___ DATA FOR THE TASK ___

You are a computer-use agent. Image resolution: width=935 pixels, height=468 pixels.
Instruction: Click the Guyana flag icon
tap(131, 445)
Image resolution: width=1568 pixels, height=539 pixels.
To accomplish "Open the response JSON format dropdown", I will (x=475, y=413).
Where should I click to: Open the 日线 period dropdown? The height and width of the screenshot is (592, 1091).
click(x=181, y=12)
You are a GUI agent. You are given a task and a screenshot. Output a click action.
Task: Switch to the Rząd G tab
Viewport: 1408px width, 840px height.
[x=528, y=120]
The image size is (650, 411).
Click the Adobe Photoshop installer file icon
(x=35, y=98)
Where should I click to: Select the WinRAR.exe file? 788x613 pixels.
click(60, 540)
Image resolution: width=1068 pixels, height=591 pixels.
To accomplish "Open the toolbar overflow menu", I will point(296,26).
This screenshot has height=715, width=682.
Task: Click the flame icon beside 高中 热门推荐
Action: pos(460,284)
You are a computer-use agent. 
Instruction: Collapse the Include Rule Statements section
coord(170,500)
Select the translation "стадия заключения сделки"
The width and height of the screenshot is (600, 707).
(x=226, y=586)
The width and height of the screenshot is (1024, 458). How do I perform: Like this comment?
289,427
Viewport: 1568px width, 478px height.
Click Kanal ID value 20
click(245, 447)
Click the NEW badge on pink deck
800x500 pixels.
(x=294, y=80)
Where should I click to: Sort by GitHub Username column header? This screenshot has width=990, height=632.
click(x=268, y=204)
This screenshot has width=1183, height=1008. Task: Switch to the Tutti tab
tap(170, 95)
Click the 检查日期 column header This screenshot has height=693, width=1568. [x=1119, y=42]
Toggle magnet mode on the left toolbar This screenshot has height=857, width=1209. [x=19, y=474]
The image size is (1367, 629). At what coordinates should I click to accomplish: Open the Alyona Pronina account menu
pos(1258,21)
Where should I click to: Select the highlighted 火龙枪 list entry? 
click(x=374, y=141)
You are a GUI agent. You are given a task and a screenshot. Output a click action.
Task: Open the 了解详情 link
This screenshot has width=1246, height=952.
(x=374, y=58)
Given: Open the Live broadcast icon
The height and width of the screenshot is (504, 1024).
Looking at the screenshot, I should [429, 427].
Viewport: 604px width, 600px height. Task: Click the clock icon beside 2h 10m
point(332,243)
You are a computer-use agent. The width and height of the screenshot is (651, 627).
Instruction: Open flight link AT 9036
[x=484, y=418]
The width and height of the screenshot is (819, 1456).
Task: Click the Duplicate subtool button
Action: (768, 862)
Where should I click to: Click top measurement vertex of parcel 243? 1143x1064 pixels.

___

§ TRY IT
Go through the data above and copy each line in which "resolution" appears.

§ FINAL ANSWER
You are a computer-use agent. Image resolution: width=935 pixels, height=468 pixels.
Image resolution: width=1568 pixels, height=539 pixels.
Image resolution: width=1068 pixels, height=591 pixels.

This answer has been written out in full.